**The task**
Reproduce every line in the material below that holds "computer".

**Provided records**
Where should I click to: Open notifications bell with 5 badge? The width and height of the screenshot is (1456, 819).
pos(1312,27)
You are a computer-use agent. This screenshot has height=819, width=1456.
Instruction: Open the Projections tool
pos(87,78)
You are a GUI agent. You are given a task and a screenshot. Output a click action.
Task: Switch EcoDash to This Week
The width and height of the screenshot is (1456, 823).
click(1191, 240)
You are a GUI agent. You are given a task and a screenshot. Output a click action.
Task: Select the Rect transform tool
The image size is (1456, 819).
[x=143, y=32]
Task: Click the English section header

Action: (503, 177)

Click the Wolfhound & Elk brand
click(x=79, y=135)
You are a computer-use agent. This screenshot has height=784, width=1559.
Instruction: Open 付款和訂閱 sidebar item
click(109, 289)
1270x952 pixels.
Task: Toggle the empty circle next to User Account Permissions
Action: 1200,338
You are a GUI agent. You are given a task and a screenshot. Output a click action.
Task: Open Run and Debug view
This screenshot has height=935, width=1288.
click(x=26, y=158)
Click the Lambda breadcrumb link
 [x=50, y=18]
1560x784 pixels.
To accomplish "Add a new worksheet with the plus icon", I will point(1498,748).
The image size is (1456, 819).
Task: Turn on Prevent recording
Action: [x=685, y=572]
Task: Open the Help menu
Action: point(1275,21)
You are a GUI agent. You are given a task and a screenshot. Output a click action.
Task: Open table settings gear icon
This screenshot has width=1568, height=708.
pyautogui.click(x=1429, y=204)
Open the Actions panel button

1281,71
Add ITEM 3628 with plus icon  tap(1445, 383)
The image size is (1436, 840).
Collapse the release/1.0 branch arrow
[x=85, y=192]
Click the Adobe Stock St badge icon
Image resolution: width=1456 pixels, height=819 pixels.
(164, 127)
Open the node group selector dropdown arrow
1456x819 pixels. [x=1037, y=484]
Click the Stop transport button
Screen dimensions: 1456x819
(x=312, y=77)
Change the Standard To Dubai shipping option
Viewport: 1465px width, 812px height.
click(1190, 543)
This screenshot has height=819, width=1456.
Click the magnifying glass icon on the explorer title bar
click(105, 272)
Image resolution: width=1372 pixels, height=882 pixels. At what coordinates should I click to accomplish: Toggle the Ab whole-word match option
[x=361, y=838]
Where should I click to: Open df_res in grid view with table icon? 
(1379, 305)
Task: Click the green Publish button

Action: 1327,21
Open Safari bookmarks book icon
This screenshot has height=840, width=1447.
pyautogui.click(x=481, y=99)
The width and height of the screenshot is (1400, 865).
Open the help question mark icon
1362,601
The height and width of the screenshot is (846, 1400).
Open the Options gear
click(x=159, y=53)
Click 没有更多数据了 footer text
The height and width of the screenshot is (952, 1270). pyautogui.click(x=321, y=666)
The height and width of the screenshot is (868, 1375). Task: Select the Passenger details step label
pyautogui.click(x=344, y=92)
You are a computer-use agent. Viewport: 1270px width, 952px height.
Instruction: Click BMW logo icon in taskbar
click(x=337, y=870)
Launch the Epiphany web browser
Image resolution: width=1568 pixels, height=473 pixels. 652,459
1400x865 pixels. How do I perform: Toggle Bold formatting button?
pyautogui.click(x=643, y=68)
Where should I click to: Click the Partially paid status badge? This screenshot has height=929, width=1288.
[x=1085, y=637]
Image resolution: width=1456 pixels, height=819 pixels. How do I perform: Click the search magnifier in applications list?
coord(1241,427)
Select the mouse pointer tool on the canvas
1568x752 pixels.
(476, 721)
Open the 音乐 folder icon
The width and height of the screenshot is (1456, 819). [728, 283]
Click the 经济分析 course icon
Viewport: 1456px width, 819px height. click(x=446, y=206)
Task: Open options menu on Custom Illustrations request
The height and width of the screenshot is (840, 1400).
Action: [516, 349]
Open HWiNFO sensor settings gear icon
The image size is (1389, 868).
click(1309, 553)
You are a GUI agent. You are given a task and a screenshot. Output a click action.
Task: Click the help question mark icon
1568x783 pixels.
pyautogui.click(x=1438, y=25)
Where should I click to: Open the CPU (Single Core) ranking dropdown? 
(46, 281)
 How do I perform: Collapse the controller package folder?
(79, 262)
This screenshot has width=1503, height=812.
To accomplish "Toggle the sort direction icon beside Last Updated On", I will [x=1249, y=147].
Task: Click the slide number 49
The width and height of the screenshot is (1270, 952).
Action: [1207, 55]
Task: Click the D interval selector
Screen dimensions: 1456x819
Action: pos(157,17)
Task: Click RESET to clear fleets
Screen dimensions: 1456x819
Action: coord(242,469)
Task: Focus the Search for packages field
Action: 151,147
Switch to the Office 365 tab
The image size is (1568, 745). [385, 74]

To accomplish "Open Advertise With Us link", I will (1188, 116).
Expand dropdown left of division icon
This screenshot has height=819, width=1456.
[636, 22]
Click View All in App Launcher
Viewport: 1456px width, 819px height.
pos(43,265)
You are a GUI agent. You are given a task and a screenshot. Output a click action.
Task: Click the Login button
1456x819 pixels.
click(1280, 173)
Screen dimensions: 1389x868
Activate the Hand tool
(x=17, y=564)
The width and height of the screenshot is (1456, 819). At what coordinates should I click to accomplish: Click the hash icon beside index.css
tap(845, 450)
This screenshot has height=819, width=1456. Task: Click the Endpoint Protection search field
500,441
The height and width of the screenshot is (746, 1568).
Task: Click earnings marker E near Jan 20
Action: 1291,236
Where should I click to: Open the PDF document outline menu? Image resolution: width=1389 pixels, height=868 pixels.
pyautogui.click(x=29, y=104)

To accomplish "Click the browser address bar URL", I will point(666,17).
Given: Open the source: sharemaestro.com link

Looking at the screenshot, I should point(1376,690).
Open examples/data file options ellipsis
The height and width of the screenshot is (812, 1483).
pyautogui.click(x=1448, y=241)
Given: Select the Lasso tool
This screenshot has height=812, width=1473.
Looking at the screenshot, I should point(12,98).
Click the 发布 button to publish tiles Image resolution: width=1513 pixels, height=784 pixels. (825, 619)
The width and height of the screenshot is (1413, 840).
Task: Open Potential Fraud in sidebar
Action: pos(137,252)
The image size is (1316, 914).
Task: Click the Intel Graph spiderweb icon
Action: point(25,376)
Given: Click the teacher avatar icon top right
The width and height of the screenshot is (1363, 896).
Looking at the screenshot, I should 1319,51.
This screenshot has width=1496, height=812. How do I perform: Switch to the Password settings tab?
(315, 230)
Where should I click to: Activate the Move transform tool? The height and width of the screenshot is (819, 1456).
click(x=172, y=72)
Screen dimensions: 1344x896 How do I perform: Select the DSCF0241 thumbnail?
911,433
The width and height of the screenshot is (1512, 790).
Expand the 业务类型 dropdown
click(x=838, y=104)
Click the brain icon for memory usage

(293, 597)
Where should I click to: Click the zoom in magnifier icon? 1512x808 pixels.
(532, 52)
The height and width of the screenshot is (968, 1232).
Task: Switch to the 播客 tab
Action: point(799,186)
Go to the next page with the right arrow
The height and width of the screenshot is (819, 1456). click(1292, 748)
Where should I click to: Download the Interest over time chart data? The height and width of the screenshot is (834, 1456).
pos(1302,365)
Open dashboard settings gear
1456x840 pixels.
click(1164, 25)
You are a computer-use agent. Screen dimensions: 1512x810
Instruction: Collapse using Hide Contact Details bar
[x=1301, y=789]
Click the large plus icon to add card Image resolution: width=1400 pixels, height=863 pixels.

**Answer to this exercise**
You are a computer-use agent. This screenshot has height=819, width=1456.
You are a computer-use agent. This screenshot has height=784, width=1559.
You are a computer-use agent. Viewport: 1270px width, 952px height.
You are a computer-use agent. Screen dimensions: 1512x810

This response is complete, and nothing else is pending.